1. Reference problem#
The POST_COMBINAISON command calculates linear combinations of various calculation results associated with user-defined coefficients.
\({C}_{i}\text{}\text{}\text{}=\text{}\text{}\text{}({\alpha }_{i\mathrm{,1}}\times {Q}_{1})\text{}\text{}\text{}+\text{}\text{}\text{}({\alpha }_{i\mathrm{,2}}\times {Q}_{2})\)
Where:
is the combination number
Q1 is the result/table from a first finite element calculation
Q2 is the result/table from a first finite element calculation
αi,1 is the coefficient associated with Q1
αi,2is the coefficient associated with Q2
This is the result of the combination made.
1.1. Geometry#
The model models half of a typical building of a nuclear installation on a 1/4 scale. Elle
consists of three walls V01/02, V03 and V04 placed in a U shape as well as three floors
trapezoidal. Openings are pierced in the V01/02 and V03 sails. Each floor is
supported by a horizontal beam as well as by a vertical column. The model is asymmetric so
to promote twisting movements. The geometric characteristics of the model are
presented on and on the.
Figure 1.1-a : Dimensions of the Smart 2013 model (Elevation view — Dimensions in mm)
The thickness of the sails and slabs is 0.1 m. The thickness of the sole and the support of the pole is 0.25m.
The beams have a rectangular section \(0.325m\times 0.15m\).
The posts have a \(0.2m\times 0.2m\) square section.

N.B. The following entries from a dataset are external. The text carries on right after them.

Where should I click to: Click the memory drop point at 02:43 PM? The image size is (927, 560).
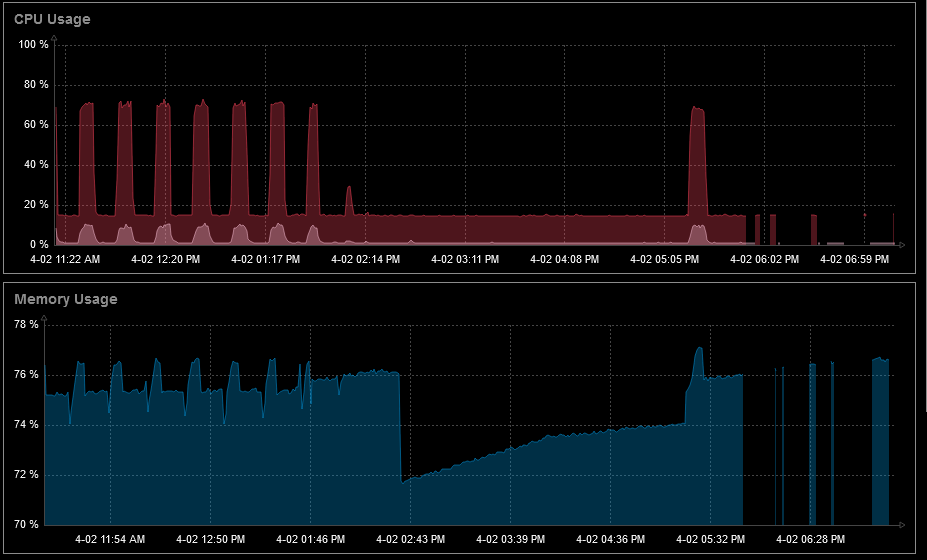point(401,482)
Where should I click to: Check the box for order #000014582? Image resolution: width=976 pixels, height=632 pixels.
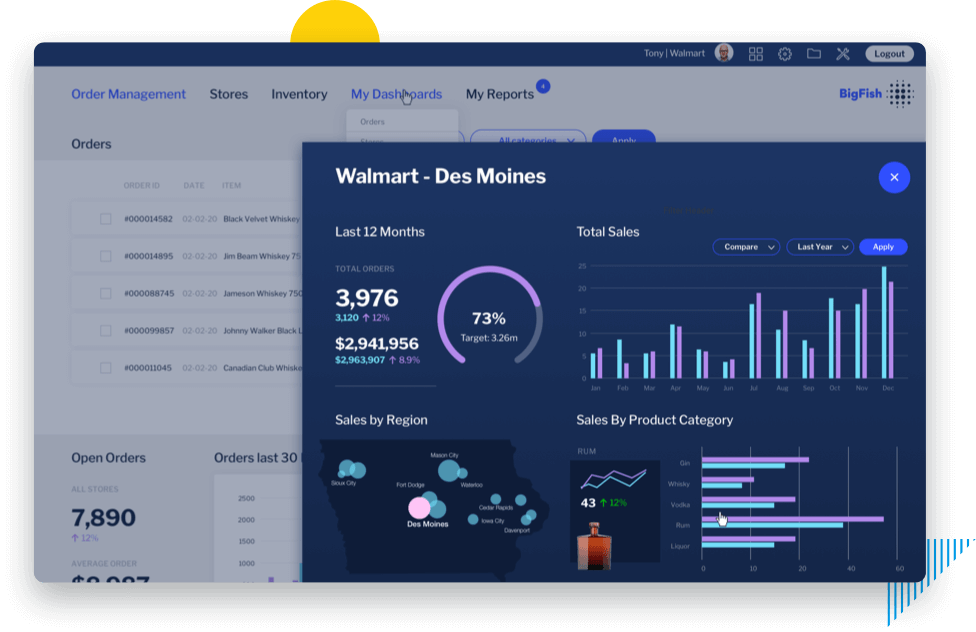tap(106, 219)
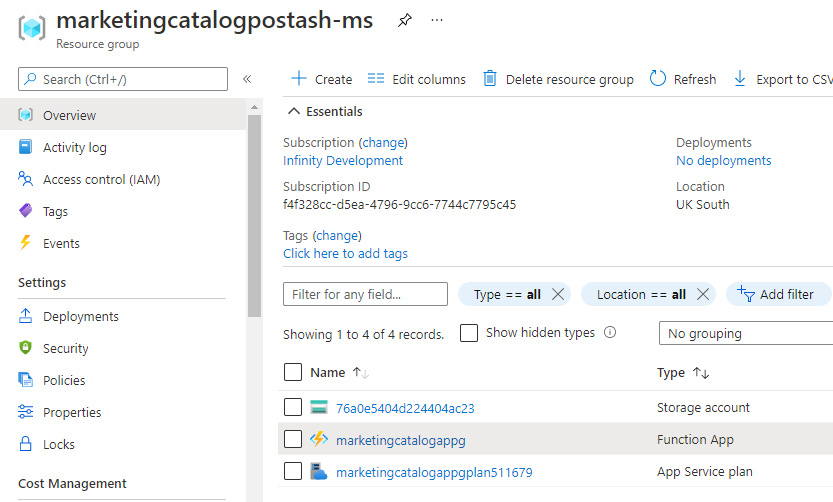Screen dimensions: 833x502
Task: Open Activity log in the sidebar
Action: pyautogui.click(x=74, y=147)
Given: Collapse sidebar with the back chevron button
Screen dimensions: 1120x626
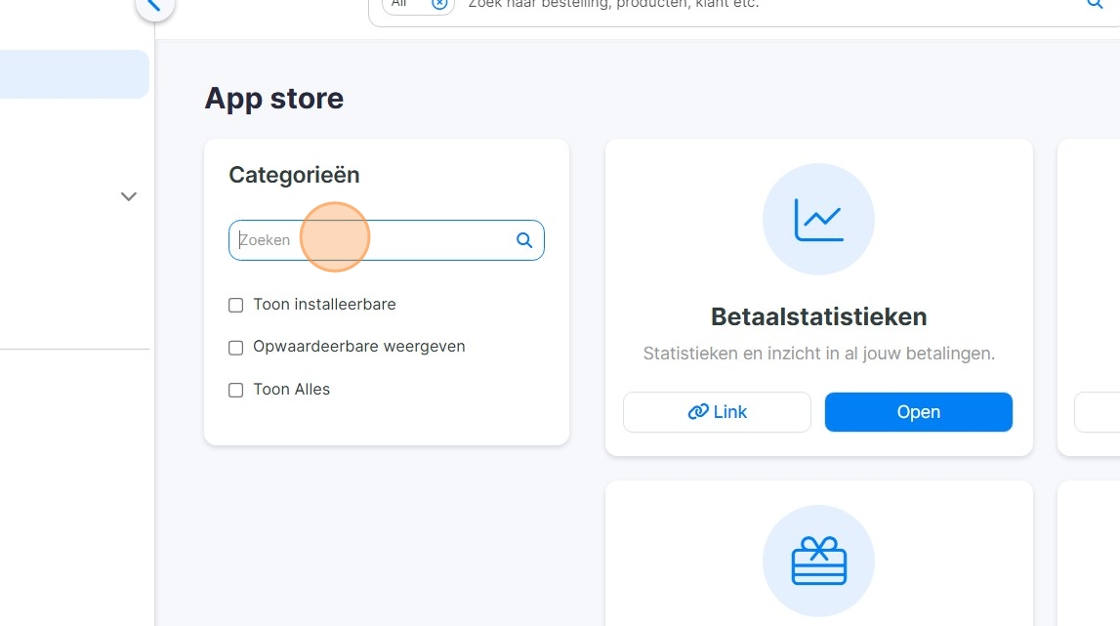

Figure 1.1-b : Dimensions of the Smart 2013 model (Plan view — Dimensions in mm)
1.2. Material properties#
The spring stiffness of the spring pad under the sole and the post support are:
k_x = 6.e8
k_y = 2.e8
k_z = 2.e9
k_rx=5.e9
k_ry = 5.e9
k_rz=1.e11
1.2.1. For load 1:#
Young’s module:.
Beams, posts, walls and slabs: \(E=14200\mathit{MPa}\)
Base and pole support: \(E=3200000\mathit{MPa}\)
Poisson’s ratio:.
Beams, posts and walls: \(\nu =0\)
Slabs, footing and pole support: \(\nu =\mathrm{0,2}\)
Density:
Beams, posts, sails, sole and pole support \(\rho =2500\mathit{kg}/m\mathrm{³}\)
Level 1 panel: \(\rho =2500+2450/0.1\mathit{kg}/m\mathrm{³}\)
Level 2 panel: \(\rho =2500+2570/0.1\mathit{kg}/m\mathrm{³}\)
Level 3 panel: \(\rho =2500+2150/0.1\mathit{kg}/m\mathrm{³}\)
Depreciation:
AMOR_ALPHA = 0.000454728
AMOR_BETA = 0.718078321
1.2.2. For load 2:#
Young’s module:.
Beams, posts and walls: \(E=32000\mathit{MPa}\)
Tiles: \(E=16000\mathit{MPa}\)
Base and pole support: \(E=3200000\mathit{MPa}\)
Poisson’s ratio:.
Beams, posts and walls: \(\nu =0\)
Slabs, footing and pole support: \(\nu =\mathrm{0,2}\)
Density:
Beams \(\rho =2500\mathit{kg}/m\mathrm{³}\)
Level 1 panel: \(\rho =2500+2450/0.1\mathit{kg}/m\mathrm{³}\)
Level 2 panel: \(\rho =2500+2570/0.1\mathit{kg}/m\mathrm{³}\)
Level 3 panel: \(\rho =2500+2150/0.1\mathit{kg}/m\mathrm{³}\)
Depreciation:
AMOR_ALPHA = 0.000454728
AMOR_BETA = 0.718078321
1.3. Boundary conditions and loads#
1.3.1. Loading 1#
The structure is subject to its own weight.
1.3.2. Loading 2#
The structure is subject to seismic stresses.
Combination CQC (Full Quadratic Combination) is calculated via COMB_SISM_MODAL for the spectra described below.
Next X:
Spectrum SP_HXa2 has a damping of 0.02.
Spectrum SP_HXa5 has a damping of 0.05.
Spectrum SP_HXa7 has a damping of 0.07.
Spectrum SP_HXa10 has a damping of 0.1.
Next Y:
Spectrum SP_HYa2 has a damping of 0.02.
Spectrum SP_HYa5 has a damping of 0.05.
Spectrum SP_HYa7 has a damping of 0.07.
Spectrum SP_HYa10 has a damping of 0.1.
Next Z:
Spectrum SP_HZa2 has a damping of 0.02.
Spectrum SP_HZa5 has a damping of 0.05.
Spectrum SP_HZa7 has a damping of 0.07.
Spectrum SP_HZa10 has a damping of 0.1.
The combination CQCS is then deduced and used to evaluate the field resulting from the seismic calculation.